### INPUT DATA
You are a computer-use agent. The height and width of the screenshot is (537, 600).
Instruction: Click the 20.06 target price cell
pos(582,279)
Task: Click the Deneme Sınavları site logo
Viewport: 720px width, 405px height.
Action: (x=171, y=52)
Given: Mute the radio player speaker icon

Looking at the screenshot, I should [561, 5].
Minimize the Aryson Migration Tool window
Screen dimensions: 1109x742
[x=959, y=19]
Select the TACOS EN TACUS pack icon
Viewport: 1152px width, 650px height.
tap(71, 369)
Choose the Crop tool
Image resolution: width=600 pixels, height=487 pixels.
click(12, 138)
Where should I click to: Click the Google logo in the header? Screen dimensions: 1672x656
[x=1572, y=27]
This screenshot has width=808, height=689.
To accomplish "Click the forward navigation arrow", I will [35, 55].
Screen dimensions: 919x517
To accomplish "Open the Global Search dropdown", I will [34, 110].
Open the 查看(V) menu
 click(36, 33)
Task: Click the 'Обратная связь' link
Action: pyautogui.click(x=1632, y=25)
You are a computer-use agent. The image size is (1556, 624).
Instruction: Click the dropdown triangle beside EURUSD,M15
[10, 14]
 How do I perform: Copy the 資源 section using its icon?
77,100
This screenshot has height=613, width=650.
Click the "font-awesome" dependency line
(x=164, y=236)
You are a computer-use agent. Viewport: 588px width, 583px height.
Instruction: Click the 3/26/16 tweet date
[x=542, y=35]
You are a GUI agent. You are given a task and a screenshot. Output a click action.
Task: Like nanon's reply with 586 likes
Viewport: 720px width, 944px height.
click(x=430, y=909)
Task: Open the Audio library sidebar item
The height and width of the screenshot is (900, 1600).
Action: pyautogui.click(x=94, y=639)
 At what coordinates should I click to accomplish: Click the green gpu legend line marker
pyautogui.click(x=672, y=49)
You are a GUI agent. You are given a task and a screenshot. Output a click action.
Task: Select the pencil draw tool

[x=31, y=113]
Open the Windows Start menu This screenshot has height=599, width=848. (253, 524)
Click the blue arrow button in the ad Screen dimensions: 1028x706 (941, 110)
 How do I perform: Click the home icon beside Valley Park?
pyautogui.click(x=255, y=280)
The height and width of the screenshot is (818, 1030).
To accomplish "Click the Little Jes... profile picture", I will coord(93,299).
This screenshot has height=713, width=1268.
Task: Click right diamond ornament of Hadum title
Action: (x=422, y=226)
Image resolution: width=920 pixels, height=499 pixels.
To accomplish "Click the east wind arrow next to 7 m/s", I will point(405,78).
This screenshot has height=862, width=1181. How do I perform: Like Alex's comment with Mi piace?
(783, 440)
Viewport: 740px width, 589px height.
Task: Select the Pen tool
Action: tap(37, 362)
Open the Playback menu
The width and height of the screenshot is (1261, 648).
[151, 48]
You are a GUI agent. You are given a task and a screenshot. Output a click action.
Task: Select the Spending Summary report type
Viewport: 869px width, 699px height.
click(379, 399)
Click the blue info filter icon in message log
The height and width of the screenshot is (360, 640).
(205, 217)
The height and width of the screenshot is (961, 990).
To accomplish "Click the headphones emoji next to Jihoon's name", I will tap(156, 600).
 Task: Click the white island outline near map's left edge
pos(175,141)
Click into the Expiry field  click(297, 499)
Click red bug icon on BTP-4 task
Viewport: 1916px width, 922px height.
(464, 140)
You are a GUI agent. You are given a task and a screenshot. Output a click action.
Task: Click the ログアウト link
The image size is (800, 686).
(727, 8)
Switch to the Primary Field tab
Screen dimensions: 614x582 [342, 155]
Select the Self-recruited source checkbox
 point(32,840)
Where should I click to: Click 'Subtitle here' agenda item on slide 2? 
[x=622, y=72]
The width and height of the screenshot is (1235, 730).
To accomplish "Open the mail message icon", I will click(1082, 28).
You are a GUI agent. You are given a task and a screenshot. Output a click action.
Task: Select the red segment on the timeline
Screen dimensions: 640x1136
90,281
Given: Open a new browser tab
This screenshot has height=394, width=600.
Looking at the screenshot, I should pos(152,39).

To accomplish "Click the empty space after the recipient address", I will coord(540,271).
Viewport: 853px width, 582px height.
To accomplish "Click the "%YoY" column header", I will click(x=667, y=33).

### PROBLEM DETAILS
Which lines run from the one containing "Select the Self-recruited source checkbox" to the end of the entries above? Quote exactly those, and only those.

### FINAL ANSWER
Select the Self-recruited source checkbox
 point(32,840)
Where should I click to: Click 'Subtitle here' agenda item on slide 2? 
[x=622, y=72]
The width and height of the screenshot is (1235, 730).
To accomplish "Open the mail message icon", I will click(1082, 28).
You are a GUI agent. You are given a task and a screenshot. Output a click action.
Task: Select the red segment on the timeline
Screen dimensions: 640x1136
90,281
Given: Open a new browser tab
This screenshot has height=394, width=600.
Looking at the screenshot, I should pos(152,39).

To accomplish "Click the empty space after the recipient address", I will coord(540,271).
Viewport: 853px width, 582px height.
To accomplish "Click the "%YoY" column header", I will click(x=667, y=33).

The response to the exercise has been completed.